## PROBLEM DETAILS
Report how many lines in the material below contain the string "dropdown". Give only the number.

▼

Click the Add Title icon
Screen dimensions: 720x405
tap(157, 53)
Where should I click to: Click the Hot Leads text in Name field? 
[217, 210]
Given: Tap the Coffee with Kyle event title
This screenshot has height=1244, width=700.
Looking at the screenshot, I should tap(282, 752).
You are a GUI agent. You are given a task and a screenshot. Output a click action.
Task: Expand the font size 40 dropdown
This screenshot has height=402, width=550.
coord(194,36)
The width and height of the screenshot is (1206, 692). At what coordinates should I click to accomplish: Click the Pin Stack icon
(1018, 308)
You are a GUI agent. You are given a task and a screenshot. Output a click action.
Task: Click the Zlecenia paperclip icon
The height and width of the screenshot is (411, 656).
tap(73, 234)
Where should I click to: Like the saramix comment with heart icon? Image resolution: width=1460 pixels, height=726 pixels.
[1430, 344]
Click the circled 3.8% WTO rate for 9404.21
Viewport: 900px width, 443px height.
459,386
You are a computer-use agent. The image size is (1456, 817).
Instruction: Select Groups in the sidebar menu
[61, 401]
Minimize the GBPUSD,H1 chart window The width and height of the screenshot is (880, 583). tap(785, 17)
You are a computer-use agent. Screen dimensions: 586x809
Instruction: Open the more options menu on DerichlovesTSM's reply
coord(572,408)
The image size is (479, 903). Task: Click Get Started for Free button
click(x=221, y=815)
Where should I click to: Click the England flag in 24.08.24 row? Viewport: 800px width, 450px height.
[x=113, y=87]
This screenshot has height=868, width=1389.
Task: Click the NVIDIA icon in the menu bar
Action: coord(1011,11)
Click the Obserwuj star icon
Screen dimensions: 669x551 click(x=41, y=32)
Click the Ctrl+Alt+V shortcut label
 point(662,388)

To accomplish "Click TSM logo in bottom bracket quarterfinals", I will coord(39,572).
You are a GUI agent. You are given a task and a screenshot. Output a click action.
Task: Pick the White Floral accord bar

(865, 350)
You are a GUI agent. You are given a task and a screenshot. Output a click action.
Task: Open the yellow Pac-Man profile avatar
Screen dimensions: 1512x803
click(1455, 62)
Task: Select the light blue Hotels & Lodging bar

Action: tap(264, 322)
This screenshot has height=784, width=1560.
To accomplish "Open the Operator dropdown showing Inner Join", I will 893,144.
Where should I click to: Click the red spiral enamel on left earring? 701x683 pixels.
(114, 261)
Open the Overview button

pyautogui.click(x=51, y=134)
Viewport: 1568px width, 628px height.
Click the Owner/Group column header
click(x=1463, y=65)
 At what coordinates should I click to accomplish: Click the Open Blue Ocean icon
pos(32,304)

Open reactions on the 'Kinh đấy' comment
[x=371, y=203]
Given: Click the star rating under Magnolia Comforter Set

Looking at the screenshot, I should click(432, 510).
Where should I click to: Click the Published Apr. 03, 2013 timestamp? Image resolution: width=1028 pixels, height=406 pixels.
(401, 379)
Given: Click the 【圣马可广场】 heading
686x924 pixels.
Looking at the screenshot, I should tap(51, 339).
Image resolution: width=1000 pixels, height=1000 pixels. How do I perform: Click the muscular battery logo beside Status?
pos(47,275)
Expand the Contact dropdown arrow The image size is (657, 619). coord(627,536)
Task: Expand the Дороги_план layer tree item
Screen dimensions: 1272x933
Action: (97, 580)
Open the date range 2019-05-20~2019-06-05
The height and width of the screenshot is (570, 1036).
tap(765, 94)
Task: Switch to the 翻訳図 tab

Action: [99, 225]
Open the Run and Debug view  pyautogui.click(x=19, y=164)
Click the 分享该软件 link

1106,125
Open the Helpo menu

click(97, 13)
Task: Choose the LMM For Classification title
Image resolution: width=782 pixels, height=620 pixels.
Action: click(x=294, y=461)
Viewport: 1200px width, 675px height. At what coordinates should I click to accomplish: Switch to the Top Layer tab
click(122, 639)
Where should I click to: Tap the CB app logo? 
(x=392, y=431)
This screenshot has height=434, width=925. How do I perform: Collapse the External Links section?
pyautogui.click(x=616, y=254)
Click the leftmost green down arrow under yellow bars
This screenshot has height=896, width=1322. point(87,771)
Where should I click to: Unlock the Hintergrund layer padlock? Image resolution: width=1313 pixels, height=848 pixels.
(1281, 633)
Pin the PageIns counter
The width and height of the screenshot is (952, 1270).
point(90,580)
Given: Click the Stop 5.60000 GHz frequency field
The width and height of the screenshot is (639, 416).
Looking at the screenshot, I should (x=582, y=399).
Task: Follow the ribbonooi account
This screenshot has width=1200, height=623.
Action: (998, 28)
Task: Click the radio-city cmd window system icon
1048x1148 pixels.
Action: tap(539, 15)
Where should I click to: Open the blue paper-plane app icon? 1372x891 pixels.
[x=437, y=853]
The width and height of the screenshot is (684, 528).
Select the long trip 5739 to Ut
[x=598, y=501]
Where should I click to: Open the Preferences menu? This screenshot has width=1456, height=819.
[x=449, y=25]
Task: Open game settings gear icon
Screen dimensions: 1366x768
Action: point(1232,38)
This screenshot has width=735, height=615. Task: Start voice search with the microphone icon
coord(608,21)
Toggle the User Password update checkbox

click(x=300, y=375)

▲

## EXERCISE OUTPUT
3